● **Document segment**:
-=-=-=-=-

Oliphant's cartoons featuring Catholic scandals have been controversial: the Catholic League has called him "one of the most viciously anti-Catholic editorial cartoonists ever to have disgraced the pages of American newspapers." On Christmas Eve, 1993, Catholic readers were angered by a cartoon associating Michael Jackson and priests with child molestation. One of his most famous cartoons, "Celebration of Spring at St. Pedophilia's – the Annual Running of the Altar Boys," led to debates in print, radio, and television across the country when it was published on 20 March, 2002. The New York Times and Washington Post, as well as other papers, chose not to include the cartoon online, while an unknown number did not run it at all.

In 1987, Oliphant protested the selection of Berkeley Breathed for the Pulitzer Prize for Editorial Cartooning. Oliphant's concern was that Breathed's work "has, so far as I know, not appeared on one editorial page in the country." Addressing the Association of American Editorial Cartoonists convention to hearty applause, Oliphant represented the views of many of his colleagues: that the seriousness of editorial cartooning as a journalistic pursuit was at risk, and that the Pulitzer was encouraging the valuing of humor over political statement.

-=-=-=-=-

● **Data excerpt**:
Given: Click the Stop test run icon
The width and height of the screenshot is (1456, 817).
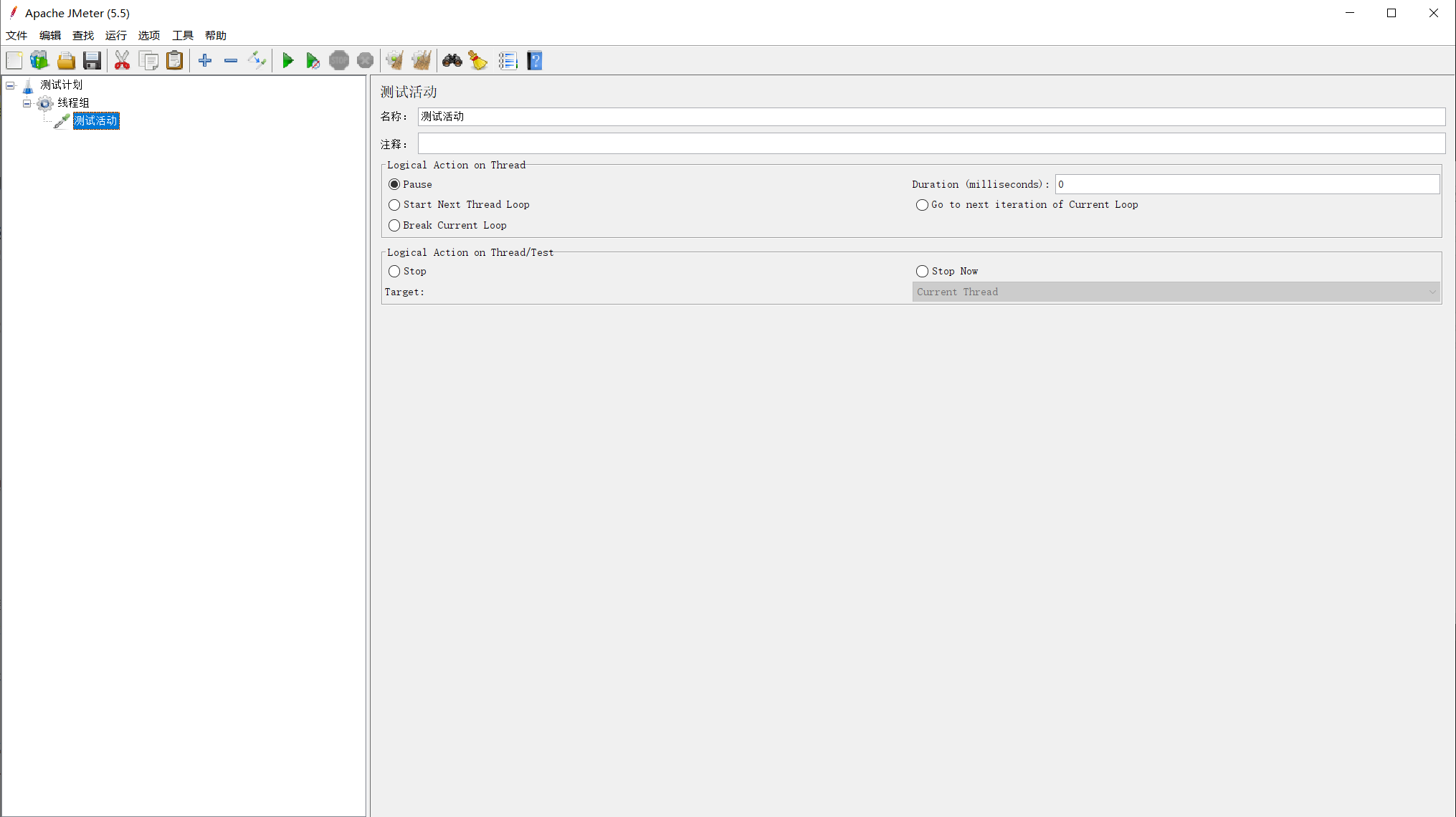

-=-=-=-=-

● **Problem set**:
#1 Set down the stretch of the Oliphant passage from "In 1987, Oliphant" through "over political statement.", word for word.
#2 According to the Oliphant passage, in what year did Oliphant protest the selection of Berkeley Breathed for the Pulitzer Prize for Editorial Cartooning?
#3 Summarize the Oliphant passage in two sentences.
The listing plays no part in this work.

● **Outputs**:
#1
In 1987, Oliphant protested the selection of Berkeley Breathed for the Pulitzer Prize for Editorial Cartooning. Oliphant's concern was that Breathed's work "has, so far as I know, not appeared on one editorial page in the country." Addressing the Association of American Editorial Cartoonists convention to hearty applause, Oliphant represented the views of many of his colleagues: that the seriousness of editorial cartooning as a journalistic pursuit was at risk, and that the Pulitzer was encouraging the valuing of humor over political statement.

#2 1987

#3 Oliphant's cartoons about Catholic scandals have been controversial, and one published on 20 March, 2002 set off debates across the country, with some papers leaving it out online and others not running it at all. In 1987 he protested Berkeley Breathed's selection for the Pulitzer Prize for Editorial Cartooning, voicing many colleagues' concern that the prize was encouraging humor over political statement.